*Passage provided*.
= = =

Maricopa County correctional officer planned to smuggle drugs into jail, court records say
A Maricopa County correctional officer, who was arrested and charged with coordinating the smuggling of drugs to inmates on Wednesday, admitted wrongdoing to investigators in November 2022, court documents showed.
On Wednesday, deputies with the Maricopa County Sheriff's Office arrested officer Andres Salazar, 27, after a department investigation looked into communications between incarcerated individuals with outside sources in which they discussed drug smuggling efforts.
According to an arrest report obtained by The Arizona Republic, the investigation found evidence linking Salazar to an intent to smuggle 100 fentanyl pills, heroin, meth and wax marijuana into the Lower Buckeye Jail. The investigation started June 1 and monitored chat conversations, video visits and phone calls that found inmates were coordinating with Salazar in the smuggling of drugs, court documents state.
Salazar was detained on Nov. 17 at the Lower Buckeye Jail.
According to the arrest report, he told investigators he had accepted $1,000 in cash for coordinating with inmates and taking a package of drugs from an outside source with the intent to introduce them into the jail, all items he said were in his car parked at the jail. Investigators found a baseball duffel bag in the trunk of his car with drugs and $900 cash, court documents detail. Salazar told investigators he spent $100 of the $1,000 of smuggling money on food and fuel, according to charging documents.
On Dec. 15, an Arizona Department of Public Safety drug analysis found the blue pills and crystalline substance that were found in Salazar's package tested positive for fentanyl and methamphetamine, according to court documents.
Salazar was arrested Wednesday and charged with promoting prison contraband, dangerous drug transport for sale and narcotic drugs transport for sale, all class 2 felonies. He is also facing a class 3 felony charge of theft that is related to logging work hours when he wasn't working, the arrest report states. He was released on a $20,000 bond on Wednesday, and his next court hearing is scheduled for Jan. 18, court records show.
Penzone plans to add body scanners to jails
In 2022, the Maricopa Medical Examiner’s Office determined that at 17 in-custody deaths were a result of an overdose or where drugs were a contributing factor, according to MCSO data. That same year, at least 172 incarcerated people were hospitalized due to an overdose or drug-related incident.
According to data from the Arizona Department of Corrections, in fiscal year 2022, there were 219 incidents involving inmates that included overdoses, insertions and other ingestions. The ADCRR includes the swallowing of foreign objects in their totals, not just drug-related incidents.
During a Wednesday news conference, in which Sheriff Paul Penzone announced the arrest, he shared his plans to add body scanners to Maricopa County jails that anyone who enters — including correctional staff — would need to go through. Penzone included millimeter-wave scanners often used at airports as an example of what the department might use.
Penzone acknowledged that the strategy remained in the planning stages as he and others deliberate what kind of scanners would be the most effective at identifying contraband with the least disruption in operations. Penzone said the agency would have to hire additional staff to operate the scanners and suggested possibly staggering correctional officers' shifts to avoid a long line of people waiting to be scanned.
The sheriff said MCSO is looking at scanners that cost between $150,000 to $250,000 and was still deliberating over how many it would need to install across its five jails. Penzone said the money would come from the agency's detention fund but has spoken to county officials about potentially receiving additional funding.
Republic reporter Perry Vandell contributed to this article.

= = =

*Dataset extract*.
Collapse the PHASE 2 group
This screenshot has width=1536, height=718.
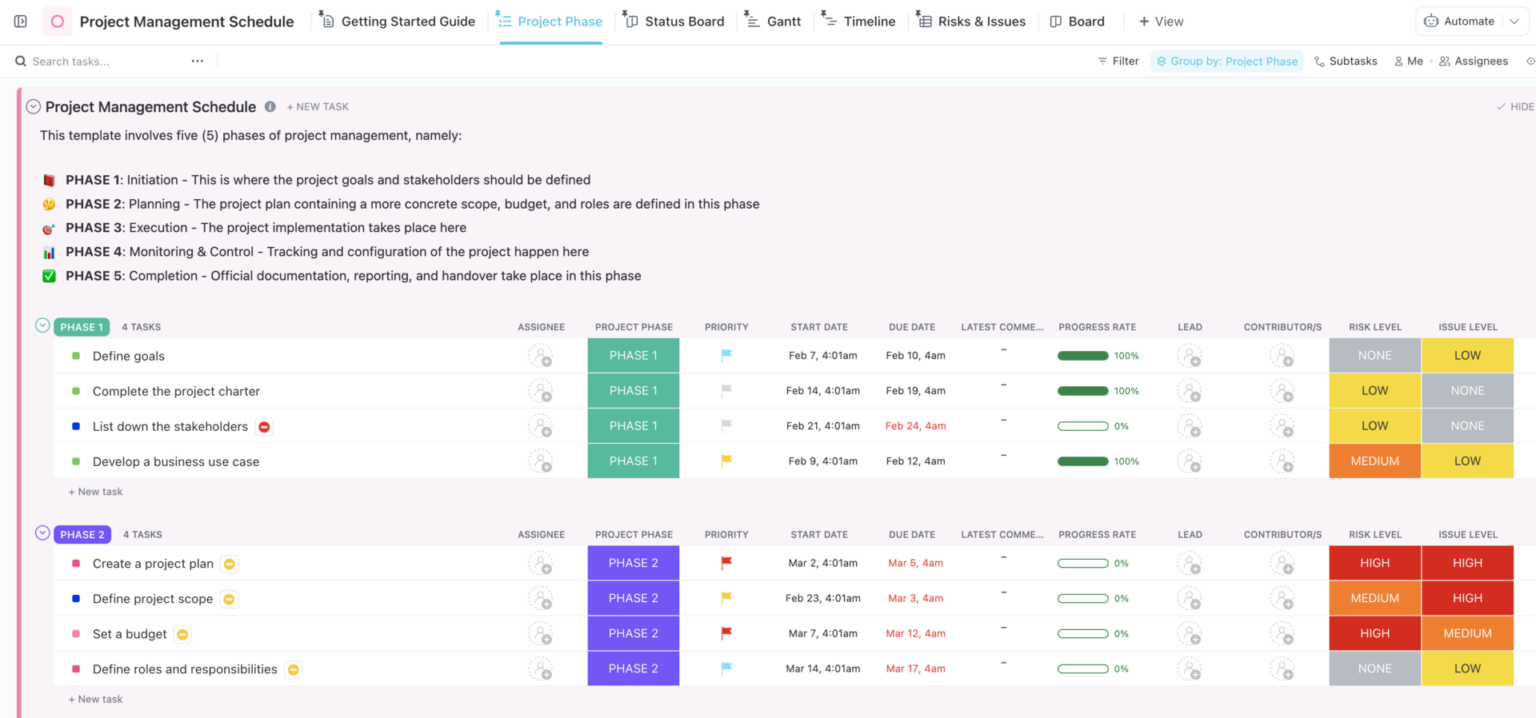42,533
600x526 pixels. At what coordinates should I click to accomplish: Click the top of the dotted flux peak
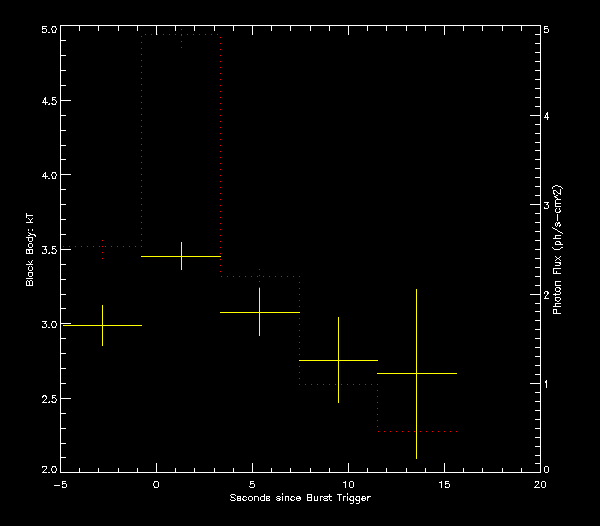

= = =

*Activity*.
Answer these questions from the article about the Maricopa County correctional officer:
1. How much cash did investigators find in the baseball duffel bag in Salazar's car?
2. On what bond was Salazar released?
3. What price range of scanners is MCSO looking at?
This material has no connection to the article about the Maricopa County correctional officer.

*Result of this task*.
1. $900
2. A $20,000 bond
3. Between $150,000 and $250,000